A training stop condition may be that a preset number of iterations is reached, or a trained machine learning model accomplishes a classification performance indicator. The classification performance indicator may be a classification correctness rate reaching a first preset threshold, or a classification error rate being lower than a second preset threshold.
The server may also separate a part of training samples from first training samples for use as test samples. The test samples are samples used for model calibration after model training. The trained first recognition model is calibrated with a test sample. Specifically, the test sample may be input into the trained first recognition model, and an output of the first recognition model is compared with a training label of the test sample. If a difference between the two falls within a permitted error range, the calibration of the first recognition model is completed. If the difference between the two falls outside the permitted error range, the parameters of the first recognition model are adjusted to reduce the difference between the two until completion of the calibration of the first recognition model.

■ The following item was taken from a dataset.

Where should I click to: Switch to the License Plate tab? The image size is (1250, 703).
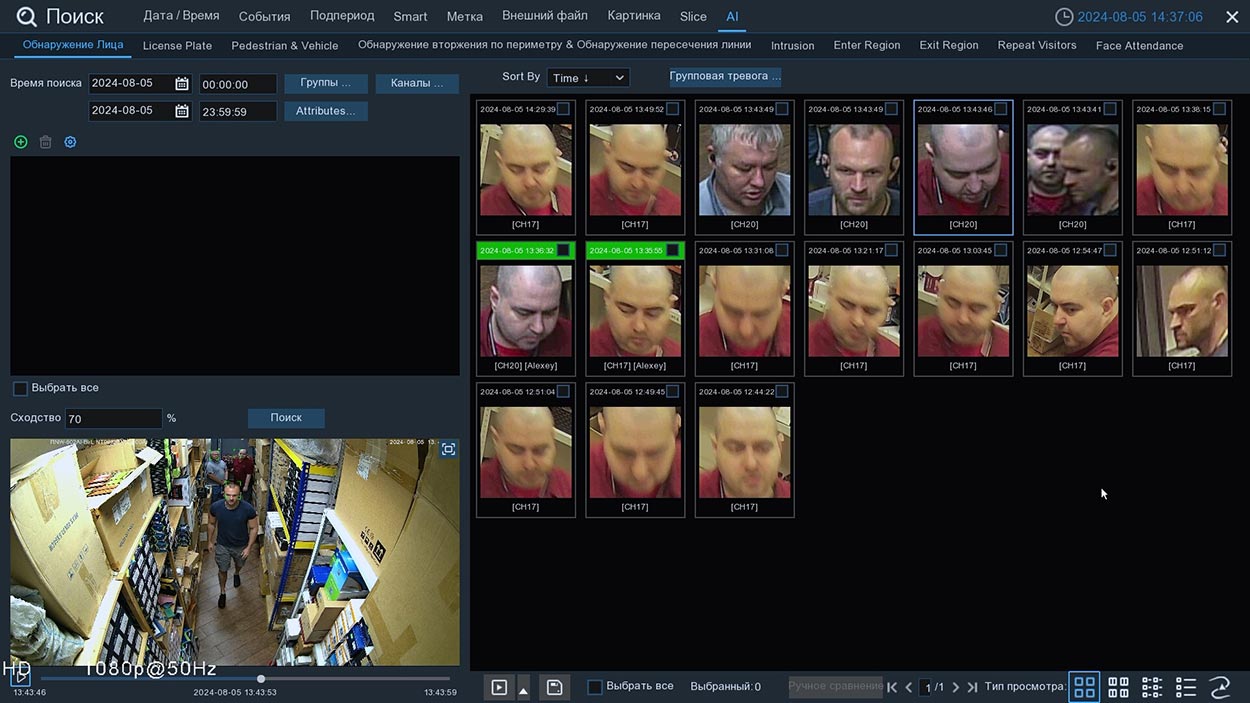pyautogui.click(x=177, y=45)
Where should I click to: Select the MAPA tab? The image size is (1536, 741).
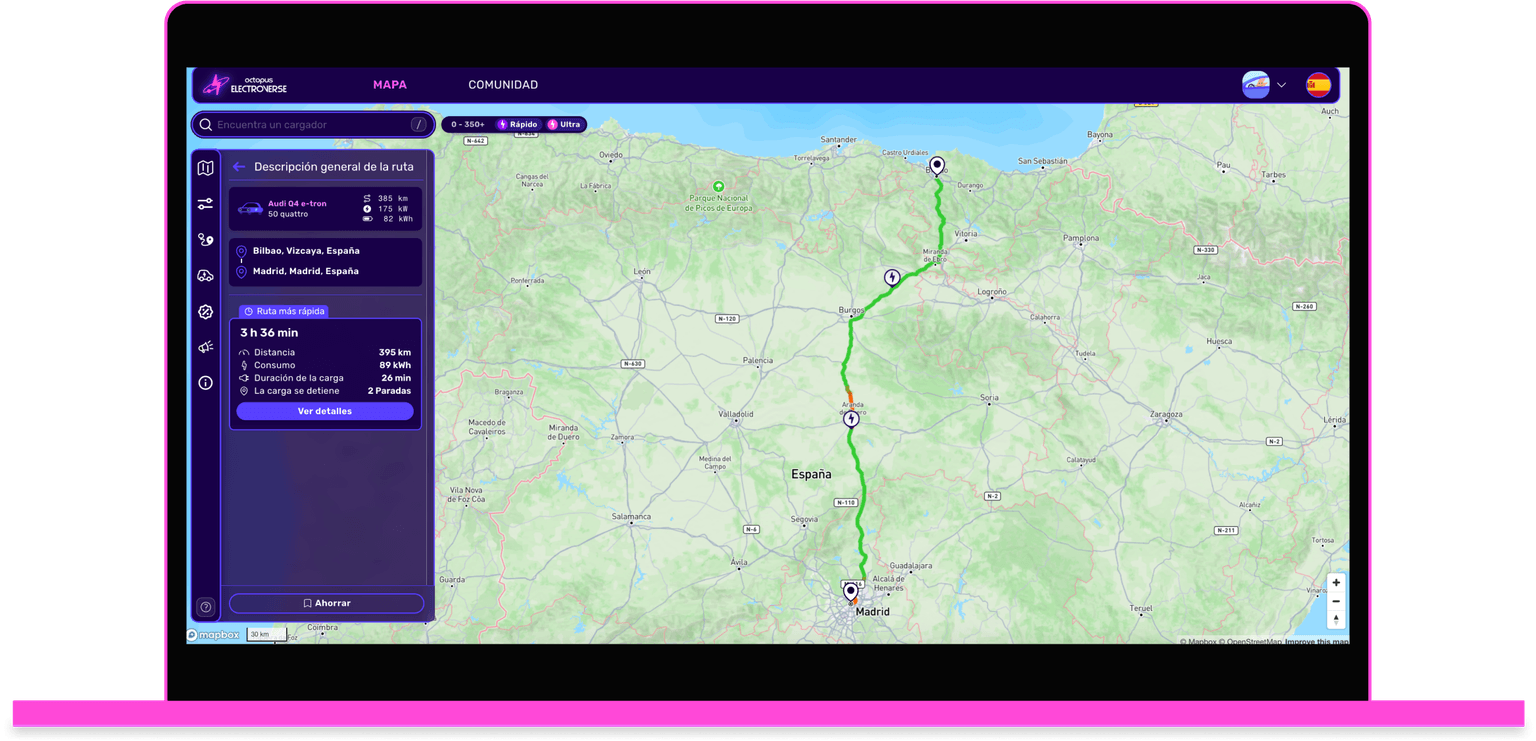(x=390, y=85)
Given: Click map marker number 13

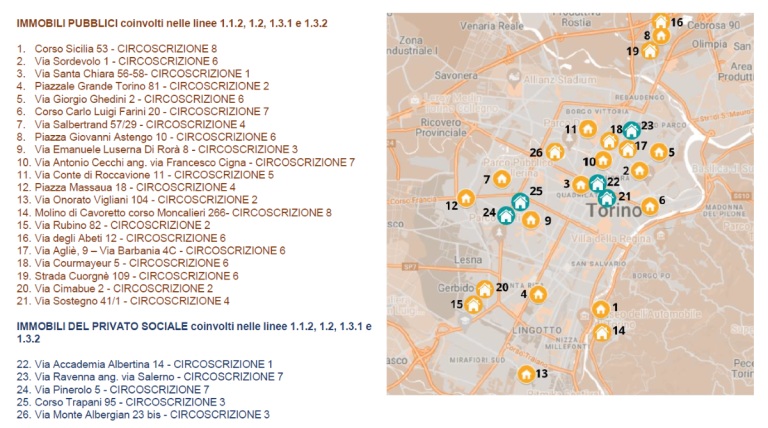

The server may also establish a cost function according to an actual output and an expected output of the first recognition model, minimize the cost function using a stochastic gradient descent method, and update the model parameters of the first recognition model. The cost function may be, for example, a variance cost function or a cross-entropy cost function.
In one embodiment, the first recognition model is trained with a live facial image and a non-live facial image. The model parameters may be adjusted dynamically according to classification performance of the machine learning model, so that a training task can be completed more accurately and efficiently.